The first thing I do in the morning at work is to scan my email looking for nightly failed SQL Agent jobs. Not only does my inbox have all the SQL Agent Job failures, but it also has lots of successful job notifications and alert email messages. Finding the nightly job failures is just one of my morning DBA rituals. It is fairly easy to scan all the email with a number of creative search criteria. But I would like a more automated approach.
In looking for a more automated approach I developed a script that will find and report all job failures. I can use my scripted solution to run against the set of servers in our Central Management Server environment to get a single report across all of our SQL Server instances. The script I developed reads SQL Agent job history information from the msdb database.
By joining a set of job history tables together I was able to quickly produce a single failure report. The report not only listed which jobs failed, but in addition also includes the step failure information. Having this information allows for a quick triage of the job failures.
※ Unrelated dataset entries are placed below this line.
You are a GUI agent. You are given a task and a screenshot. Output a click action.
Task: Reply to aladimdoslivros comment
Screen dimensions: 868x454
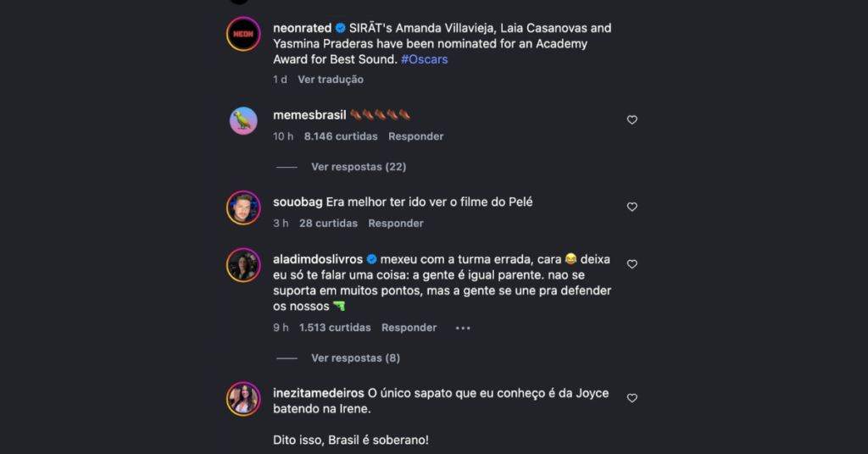pyautogui.click(x=409, y=328)
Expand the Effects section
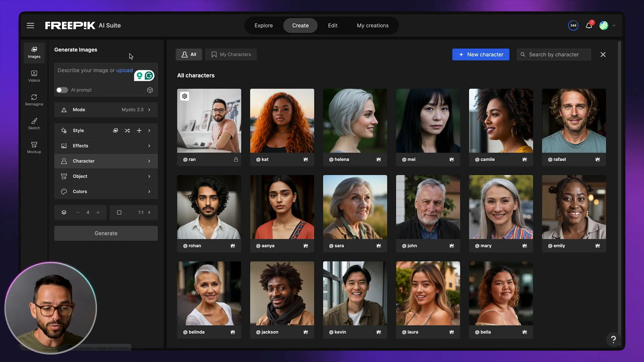Screen dimensions: 644x362 [106, 146]
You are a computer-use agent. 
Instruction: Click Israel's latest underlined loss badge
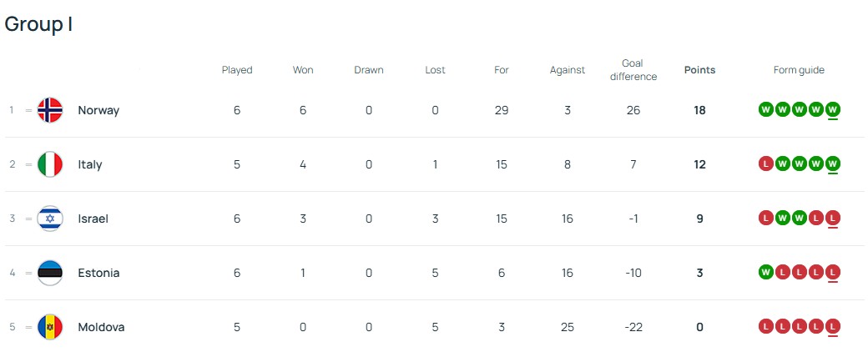pos(833,218)
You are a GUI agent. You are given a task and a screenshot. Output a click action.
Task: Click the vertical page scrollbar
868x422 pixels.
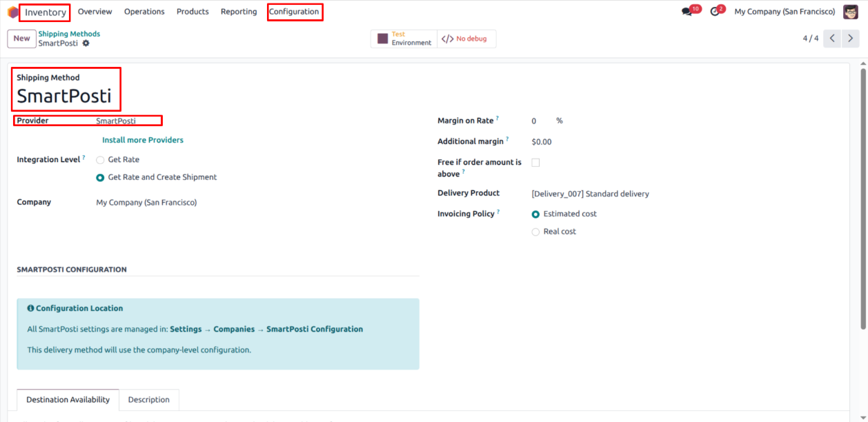coord(862,200)
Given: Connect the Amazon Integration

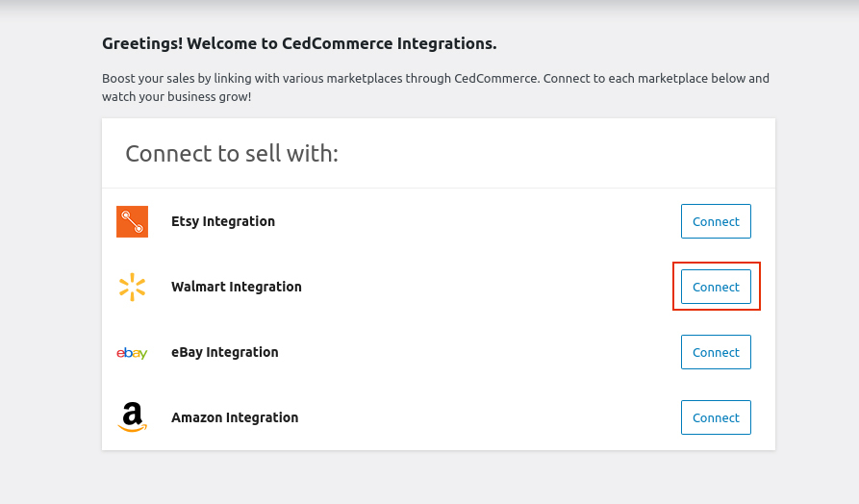Looking at the screenshot, I should point(716,417).
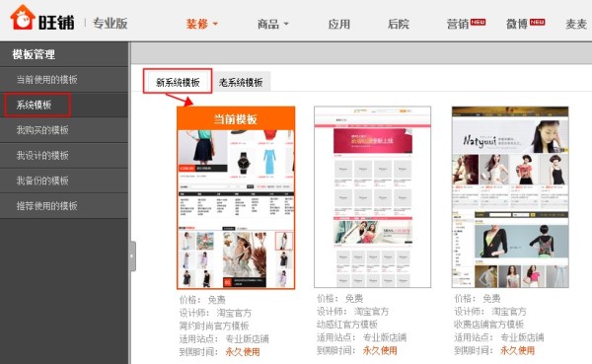This screenshot has height=364, width=592.
Task: Switch to the 老系统模板 tab
Action: click(x=241, y=82)
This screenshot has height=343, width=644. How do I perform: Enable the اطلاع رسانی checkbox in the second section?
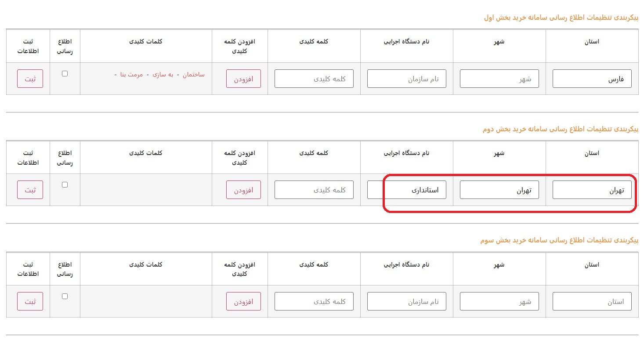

Having this triage information lays the ground work for morning firefighting of nightly job failures.
Here is the script I cobbled together to help with my morning SQL Agent job failure triage task:
DECLARE @OneDayAgo INT = CONVERT(INT,DATEADD(dd,-1,getdate()),112); SELECT j.name, s.step_name, h.step_id, h.step_name, CONVERT(date,cast(h.run_date as varchar(8)),111) run_date, STUFF(STUFF(RIGHT(CAST(h.run_time + 1000000 as varchar(8)),6),3,0,':'),6,0,':') AS run_time, h.message, h.server FROM msdb.dbo.sysjobhistory h INNER JOIN msdb.dbo.sysjobs j ON h.job_id = j.job_id INNER JOIN msdb.dbo.sysjobsteps s ON j.job_id = s.job_id AND h.step_id = s.step_id WHERE h.run_status = 0 -- did the job fail AND h.run_date > @OneDayAgo ORDER BY h.instance_id DESC;